Sanaz Mazinani is an Iranian-born multidisciplinary artist, curator and educator based in Toronto. She holds an MFA from Stanford University and a BFA from the Ontario College of Art & Design. Working in photography, sculpture and large multimedia installations, she reflects upon digital culture in her art and asks how image circulation affects ideas of representation and perception. By exploring pattern, repetition and Islamic ornamentation, she aims to politicize image distribution. Mazinani's unique visual language invites viewers to critically reflect and rethink how we see.

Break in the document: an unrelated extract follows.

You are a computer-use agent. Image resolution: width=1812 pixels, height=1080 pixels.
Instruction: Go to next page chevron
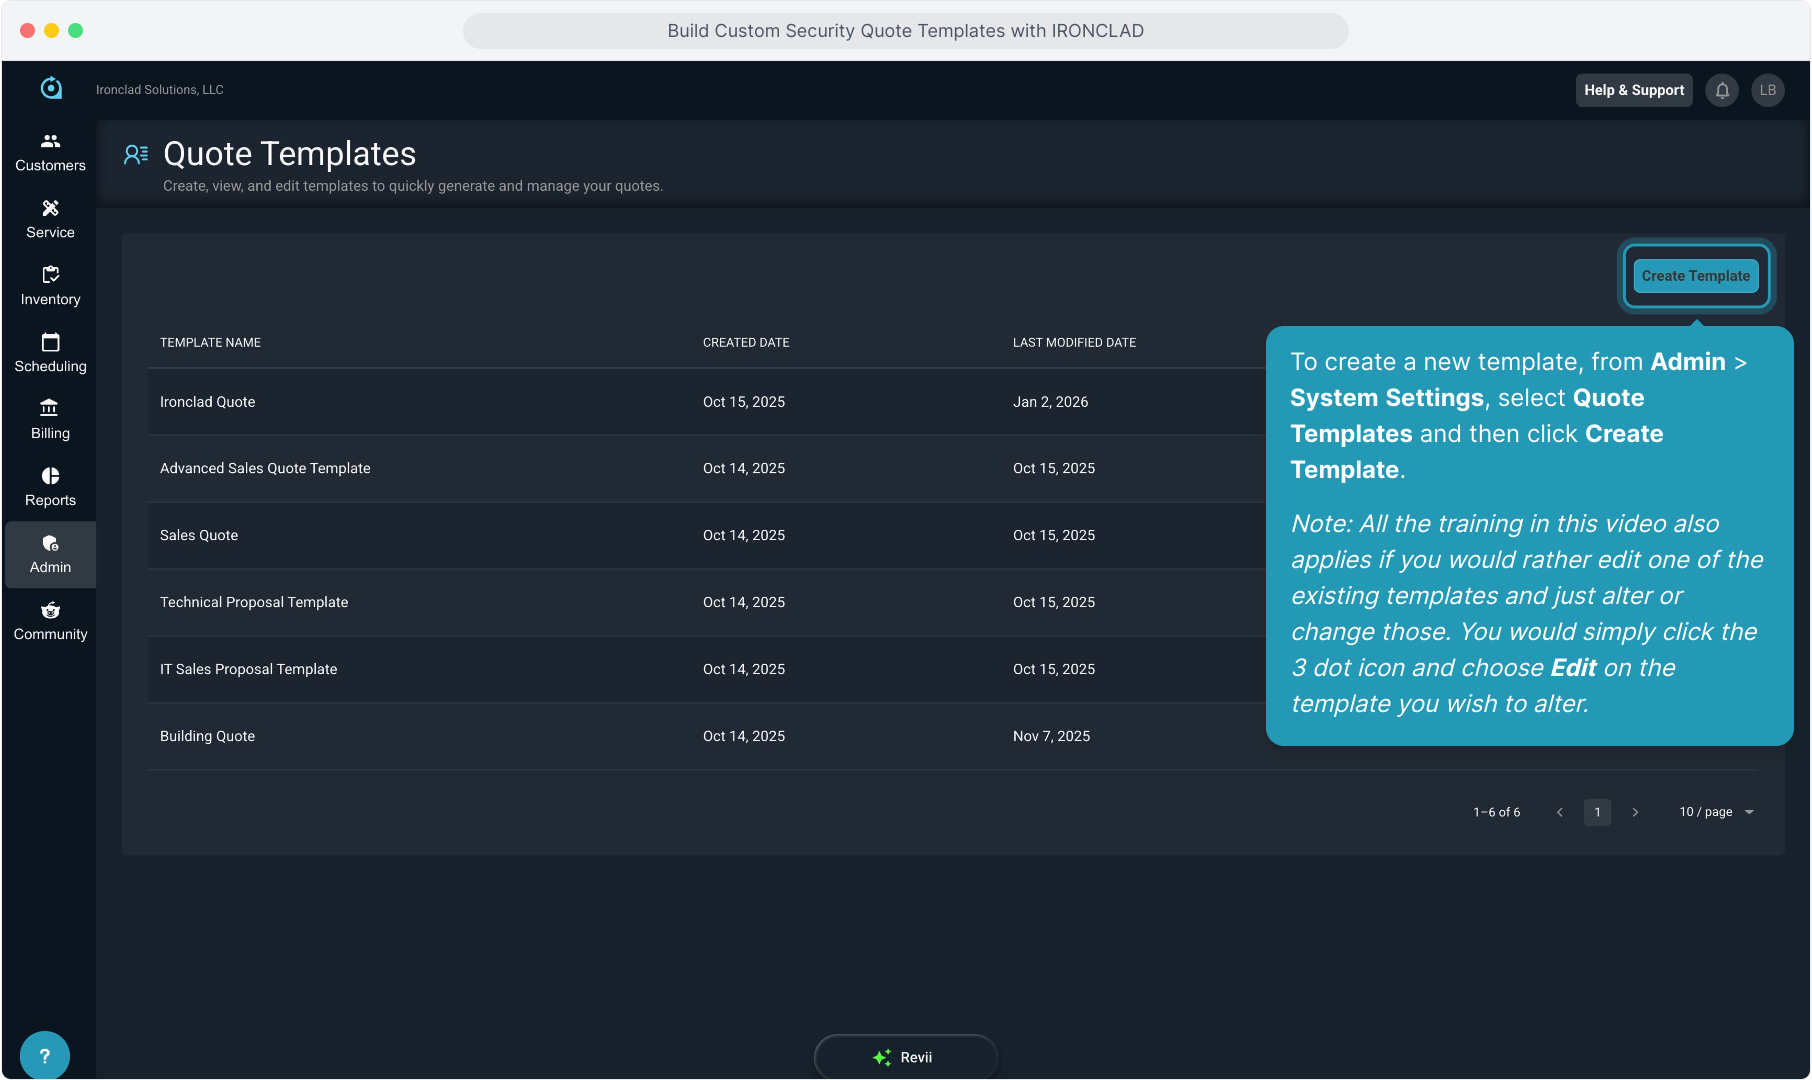tap(1635, 812)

Jalani Morgan is a first-generation Canadian cultural anthropologist and photographer based in Toronto, whose body of work ranges from reportage to formal studio portraits. Primarily self-taught, Morgan’s photographic curiosity, craft and technical skills culminate in a multifaceted practice that chronicles visual representations of Black life and communities—both in a Canadian context as well as across the greater contemporary African diaspora. Morgan is the photo editor for West End Phoenix, an independent, non-profit community newspaper known for its diverse storytelling. He has established a 15-year career producing editorial works for various newspapers and magazines
Canadian documentary filmmaker and photographer Louie Palu examines socio-political issues, such as war, in his work. For over 30 years, he has explored human rights conflicts, poverty and strife, both nationally and globally. Born in Canada to Italian immigrant parents who witnessed the violence of the Second World War, Palu grew up hearing their stories of trauma and poverty, later shaping his voice as a documentary photographer. Throughout his career, Palu has created 12 series that examine the humanity within conflict, affording his subjects agency while challenging stereotypes associated with conflict photography. His work also draws on the tension between the photograph as a document and as an art object.
Dawit L. Petros
Eritrean-born artist Dawit L. Petros lives and works in Chicago and Montreal. He spent his formative years in Ethiopia and Kenya before settling in Saskatchewan with his family in the 1980s. These experiences of migration helped shape his artistic practice. Through his work, Petros investigates the entanglements of colonialism and modernism that bind Africa and Europe, from both a historical and contemporary point of view. While his core medium is photography, he works across a range of other media, including sculpture, video, sound and installation. His photographs raise questions about displacement, identity and the transnational experience of cultural negotiation.